I think the PS-Beef Jerky thing was so important because I was supposed to be a vegetarian.
Used to be “Life of the Party”
laughing and drinking
away the pain
and now I’m sober and thinking
what a waste
my views changed
a little deranged
Now I’m a little depressed
just call me compulsive and obsessed
it ain’t that bad
just the best days I’d ever have
I was 17 and had never had a drink when I wrote this. Not sure if it was a bad poem or the start to a crappy song
That time in 2012 when I sampled every beer on the Naked City menu on a Monday night. Tuesday was rough.
Thursday, July, 20th 1995
My favorite thing to do is sit in a rocker or swing and think. I like to do it at night when the lightning bugs come out or any part of the day. Sometimes I pretend that Jon is by my side, but usually I think about him or camp. Sometimes I dream that it’s just Jon and me up here, We talk or I sing. I’ve been making up songs lately. They don’t make sense but I don’t care. I’ve come to realize that I am beautiful. I may be beautiful to some and not to others. Jon thinks I’m beautiful and that’s all that matters. I hope he wrote me back and doesn’t think I’m crazy. I just explain how I feel. He can take it or leave it. I wish I could see him. I dream that he’ll come walking down the street and we’ll run to each other and embrace. And we’ll have this long, passionate kiss. I dream bout him at night. I think I’m really in love.
Remember c. June 1999
Rememeber that time you made love to me
in the forest in Decemeber?
Remember when we were caught by the cops
for stealing kisses in January?
Remember holding me while I cried on Valentine’s Day?
Remember our road trip in march?
Remember our 6 month promise in April?
Remember the night we danced to our song in May?
And remember in June when you decided we should be friends
even though I loved you?
Tuesday, July 18th
I’m happy- I love it here , I’m in love, I’m in love. Good evening world-I love you. We played in the creek (Dad got some pictures of me on the rocks) and we car hiked. That was okay, but we met this old guy then went to this ugly ‘ole restaurant where they had okay food and the best peanut butter pie and they played country music. I took a quiet walk/hike. I’ve taken a lot of them, mainly to think of Jon and growing up and songs and stuff. We visited the people down the road (the ones with the two sons). Steven (the 11 year old) and my sister played and I talked with the adults about country music, baseball, the cabin. They called me Martina McBride. They live in Atlanta. My fav thing to do here at night is to lay on the swing listening to the familiar creeks of the the swing, the crickets, and the creek.
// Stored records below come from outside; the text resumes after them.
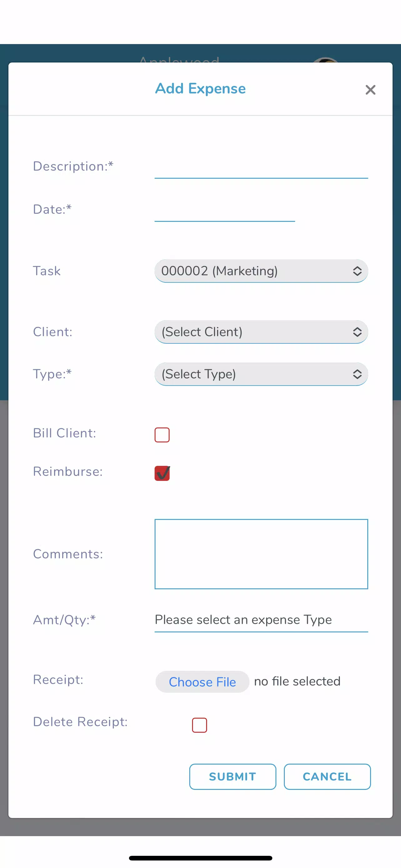Viewport: 401px width, 868px height.
Task: Open the Select Type dropdown
Action: [x=261, y=374]
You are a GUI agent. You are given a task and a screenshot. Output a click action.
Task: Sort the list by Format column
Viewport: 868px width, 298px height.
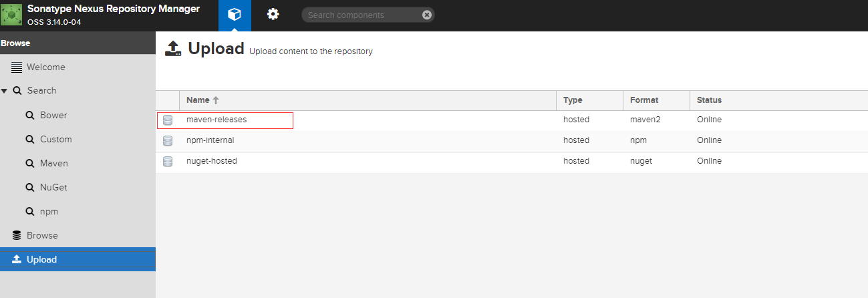coord(644,100)
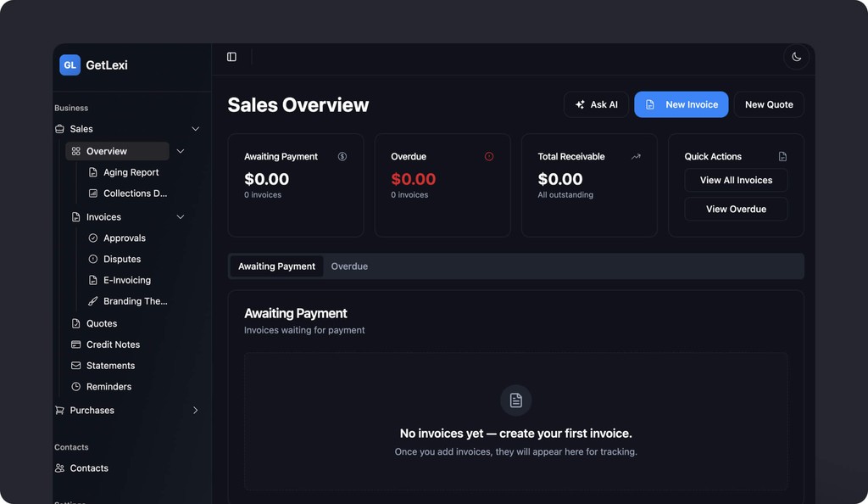Click View All Invoices button
Viewport: 868px width, 504px height.
pyautogui.click(x=736, y=180)
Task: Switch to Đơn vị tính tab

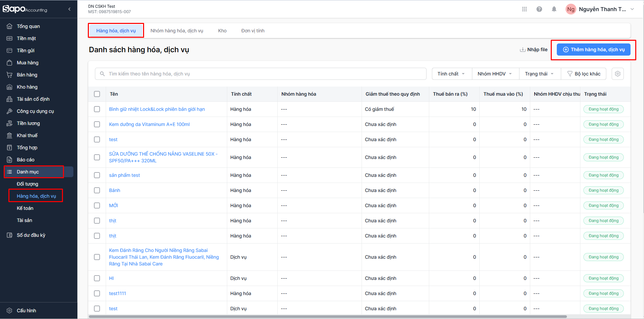Action: (x=252, y=31)
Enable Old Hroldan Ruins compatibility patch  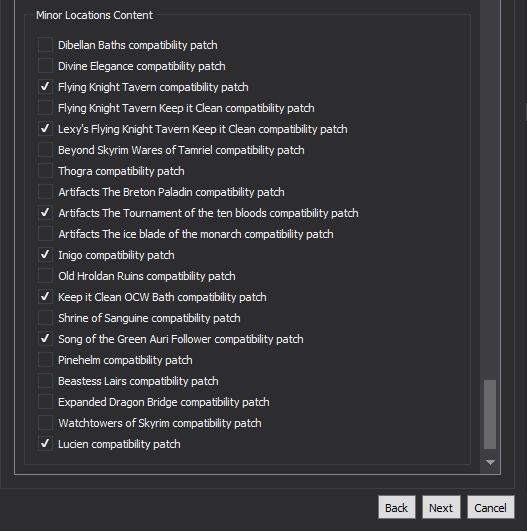[45, 276]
I look at the stars and make a wish. I dream about Jon and the cabin. I watch the fireflies and remember the times I’d had at the cabin.
Monday, July 17th
My sister isn’t feeling well. She has a stomach virus or something. Daddy and I went for a car hike, while mom stayed home with my sister. We looked for a road where the creek runs by and we could put the tubes in. We drove around some old mountain roads. I saw 10 Baptist churches, a chicken farm, cornfields, and gorgeous mountains. Daddy and I did some errands and I bought some tapes to send vocal messages to Valerie and Jo and whoever else. I also bought a Brave hat. I still am acting nice. We tubed down the creek and me and some people who bought a cabin down the road. They have two sons – 11 and 15. Daddy gave me a hard time about the 15 year old. Luckily he isn’t here. I really don’t care since I have Jon, but I’ve had some pretty weird thoughts about the 15 y.o. I hope Jon doesn’t think I’m a nut. I just wrote what I felt and they were pretty deep. He probably doesn’t want to ever write me again. I don’t blame him. Everyone is is getting on my nerves.I want to scream. Lord do I need some time alone. I’m mad at mom because she uses a tone of voice I hate, then says stuff that makes me angry. Dad because he had gas attacks right near me when he he knows I can’t stand it when people make smells near me and he told me I was walking too far ahead. I was 10 steps ahead of my sister because she is doing things to aggravate me and is nosy and AHHHH!! It is so hard to be nice. All I want to do is yell.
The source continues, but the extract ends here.